Wtedy trzeba przykrócić smycz, bo byłoby wielkim marnotrawstwem, gdyby
naszego wypielęgnowanego ulubieńca używała jakaś flądra. I to za nasze
pieniądze.
Tresura
Prędzej wielbłąda przeprowadzisz przez ucho igielne, niż nauczysz czegoś
mężczyznę. Tresura powinna odbywać się w wieku szczenięcym i jeśli została
zaniedbana w rodzinnym gnieździe, to nie mamy żadnych szans, żeby to
zmienić. W wypadku braku elementarnych zasad dobrego wychowania, najlepiej
po prostu zmienić egzemplarz na inny. Nie usypiać!!! Można przecież oddać w
dobre ręce irytującej nas od dawna koleżanki, zostawić w schronisku
wysokogórskim, bądź porzucić w lesie na parkingu.
Czas wolny
Mężczyznę nabywamy w przekonaniu, że wypełni nam przyjemnościami nasz czas
wolny. I tu następuje duże rozczarowanie, gdyż okazuje się, że w związku z
posiadaniem mężczyzny nie mamy już czasu wolnego. Raczej pozostaje nam
zorganizować jego czas wolny, żeby nie zgnuśniał do reszty. Niektóre
optymistki odnajdują się, oglądając transmisje sportowe, lepiąc samolociki,
albo przekopując ogródek jego rodziców. Pesymistki biorą drugi etat, prace
zlecone i robią błyskotliwe kariery.

ZADANIA DO WYKONANIA:
1. Proszę ocenić, czy poniższe stwierdzenia są zgodne z fragmentem o posiadaniu mężczyzny, odpowiadając „tak” lub „nie” i przytaczając rozstrzygające słowa fragmentu: (a) tresura powinna odbywać się w wieku szczenięcym; (b) fragment zaleca uśpienie egzemplarza pozbawionego zasad dobrego wychowania; (c) posiadanie mężczyzny zapewnia więcej czasu wolnego.
2. Co według fragmentu o posiadaniu mężczyzny robią pesymistki?
3. Proszę podjąć fragment o posiadaniu mężczyzny w miejscu, w którym się kończy, i dopisać jego dalszy ciąg.
Materiał zamieszczony dalej stanowi osobną całość, niezwiązaną z fragmentem o posiadaniu mężczyzny.

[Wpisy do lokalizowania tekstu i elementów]
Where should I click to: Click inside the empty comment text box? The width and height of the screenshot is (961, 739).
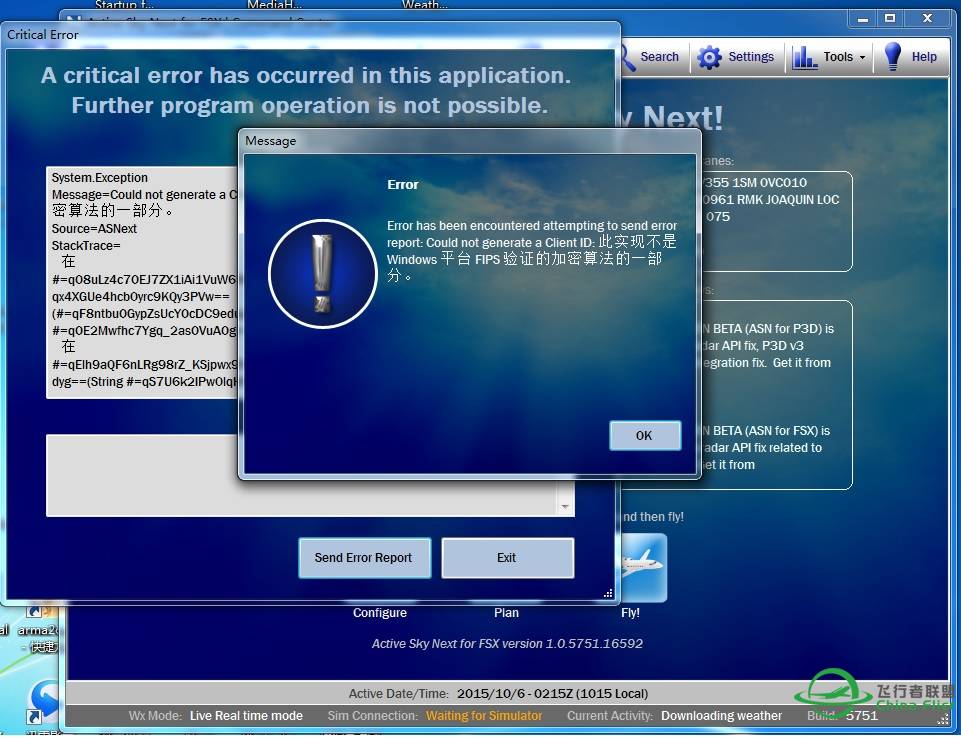click(300, 475)
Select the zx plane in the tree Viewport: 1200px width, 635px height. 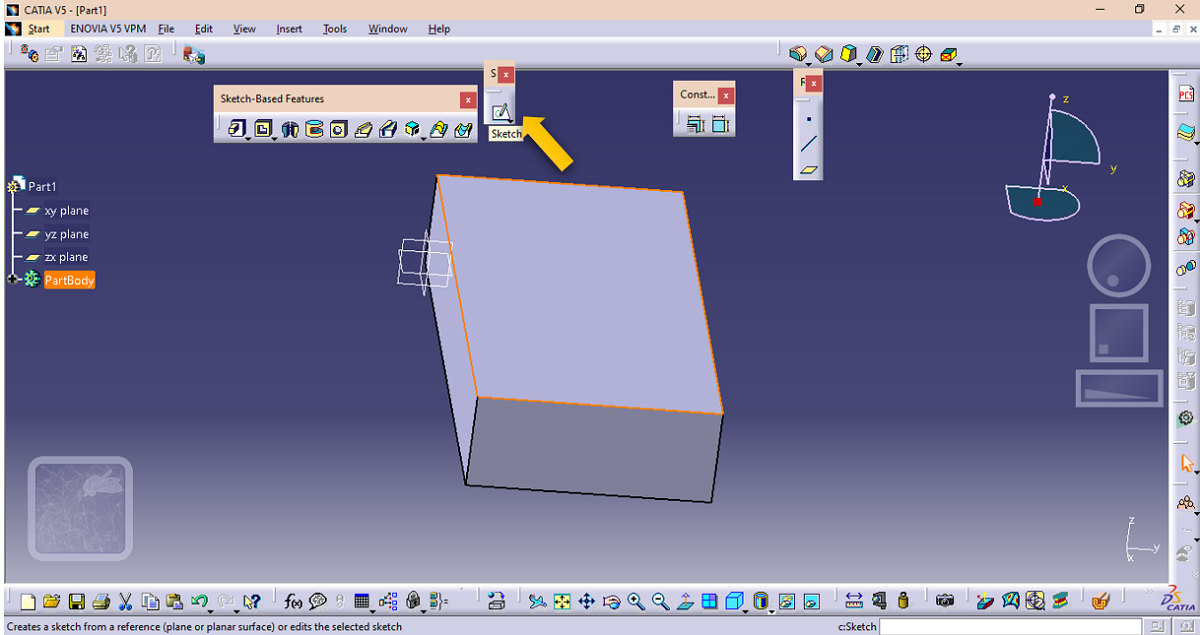66,258
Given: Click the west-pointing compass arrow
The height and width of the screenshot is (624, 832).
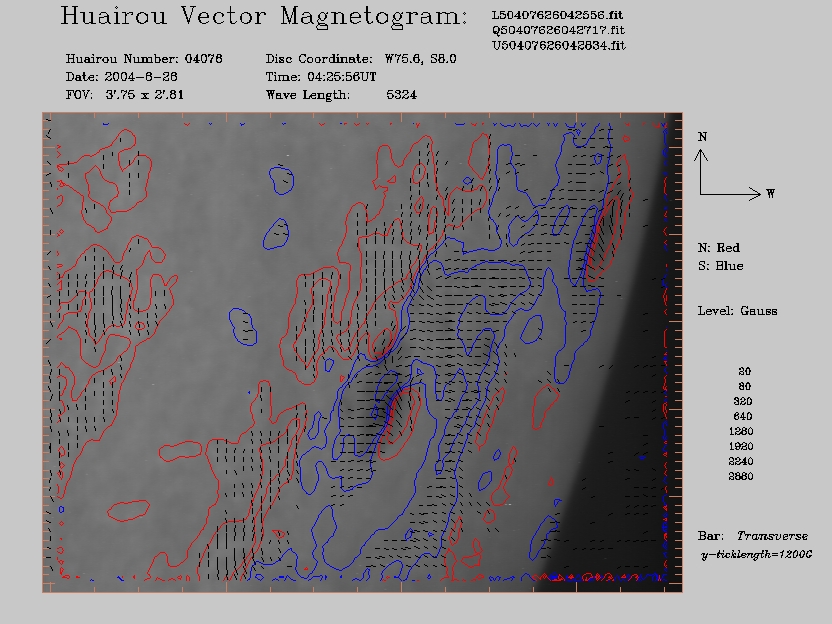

ODPOWIEDZI DO ĆWICZENIA:
1.
(a) Tak: „Tresura powinna odbywać się w wieku szczenięcym”.
(b) Nie: „Nie usypiać!!!”.
(c) Nie: „w związku z posiadaniem mężczyzny nie mamy już czasu wolnego”.

2. Biorą drugi etat, prace zlecone i robią błyskotliwe kariery.

3.
Posłuszeństwo
Mężczyźni nigdy nie słuchają tego, co się do nich mówi. Mają co prawda dwoje
uszu, ale jedno z nich służy do wpuszczania naszych słów, drugie natomiast
do natychmiastowego ich wypuszczania. Jeśli czasem wydaje się nam, że
słuchają naszych wywodów w skupieniu na twarzy, to niechybnie boli ich
brzuch, albo muszą niezwłocznie udać się do toalety. Dlatego próby
obarczenia ich nawet pozornie prostymi obowiązkami, takimi jak zrobienie
podstawowych zakupów, wyrzucenie śmieci lub podlanie kwiatka podczas naszej
nieobecności, nie mają najmniejszego sensu i powodują w nas samych
niepotrzebną irytację.
Sztuczki
Jeżeli trafił nam się mężczyzna o wesołym i skorym do zabawy usposobieniu,
mamy szansę nauczyć go paru sztuczek, które ułatwią nam nieco życie. Na
przykład wracanie do domu na telefoniczne zawołanie, celność przy
korzystaniu z toalety, umiejętność wrzucania brudnej bielizny do wnętrza
pralki, aportowanie dóbr materialnych, oraz używanie ze zrozumieniem słów -
"proszę", "przepraszam" i "dziękuję". Ot, taka edukacyjna zabawa. Na efekty
trzeba długo czekać, ale nie zaszkodzi spróbować.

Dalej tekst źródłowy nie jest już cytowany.